Elles sont à présent sous la protection et la surveillance de la Fédération de France, dont on voit deux membres, deux hommes, derrière elles, qui observent le tournage. La consigne leur sera donnée de se faire discrètes jusqu’à leur retour en Algérie, notamment par peur de violences de l’OAS à leur encontre.
A force de montrer et de remontrer ces images un demi-siècle plus tard à Alger, Raphaël Pillosio est parvenu à identifier notamment parmi elles Zohra Drif, Djamila Bouazza, Baya Hocine, Aïcha Achour dite Aouicha, Malika Zitouni, Zohr Zerari, Malika Korriche, Fatoma Ouzguène … Toutes sont des héroïnes bien connues en Algérie de la guerre de libération. Elles ont été poseuses de bombes, agents de liaison, collecteurs de fonds, de ces nombreuses militantes qui jouèrent un rôle essentiel dans la lutte pour l’indépendance, particulièrement en 1957 lors de la « bataille d’Alger ». Exhibées comme des monstres « terroristes » par la presse française lors de leur arrestation, toutes ont été torturées, certaines sans doute violées, lors de leurs « interrogatoires » par des militaires et policiers français. La justice militaire les a condamnées au cours de procès parfois très médiatisés à des peines allant de 5 années de prison à la perpétuité et, pour deux d’entre elles, à la peine de mort. Elles viennent donc de passer plusieurs années en prison, tandis qu’en Algérie la guerre faisait rage.
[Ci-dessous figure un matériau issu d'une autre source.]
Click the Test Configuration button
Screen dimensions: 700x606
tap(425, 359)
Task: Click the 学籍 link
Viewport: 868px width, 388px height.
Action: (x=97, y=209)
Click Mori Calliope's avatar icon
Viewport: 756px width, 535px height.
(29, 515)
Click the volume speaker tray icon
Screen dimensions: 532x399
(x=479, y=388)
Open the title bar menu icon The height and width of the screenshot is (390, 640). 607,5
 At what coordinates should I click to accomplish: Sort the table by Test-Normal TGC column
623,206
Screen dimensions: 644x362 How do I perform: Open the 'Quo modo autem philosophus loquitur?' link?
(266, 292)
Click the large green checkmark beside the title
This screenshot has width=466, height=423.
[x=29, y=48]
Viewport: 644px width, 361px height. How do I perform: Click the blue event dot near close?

Et c’est un spectacle extrêmement émouvant de les voir réunies cette nuit-là devant la caméra de Le Masson. Elles sont très jeunes, dans leur vingtaine, élégantes, portant souvent des lunettes à verres fumés comme les stars de ces années-là, des bijoux, de jolies robes et chemisiers. Elles sont sereines et superbes. On les sent très proches les unes des autres. Elles sont souvent souriantes, parfois graves. Toutes apparaissent concentrées, certaines ne disent rien, mais plusieurs parlent au réalisateur où entre elles avec sérieux et animation.
Mais que disent-elles ? C’est là tout l’objet de l’enquête menée par Raphaël Pillosio, cinquante années plus tard, que raconte Les mots qu’elles eurent un jour. Car le film de Yann Le Masson, ayant « perdu » sa bande son, est désormais et pour toujours entièrement muet.
Yann Le Masson raconte qu’il a remis le film aux dirigeants de la Fédération de France et que celui-ci a alors « disparu ». Il émet l’hypothèse, sans être sûr, dit-il, de sa validité, qu’aux yeux des hommes du FLN les militantes algériennes allaient « trop loin » dans la revendication de l’égalité avec les hommes. Puis le film est miraculeusement réapparu au début des années 2000, lorsque « quelqu’un » a déposé la bobine sur la péniche où vivait Le Masson. Mais sans sa bande son. Leurs mots, leurs voix, leurs accents, leurs intonations sont irrémédiablement perdus.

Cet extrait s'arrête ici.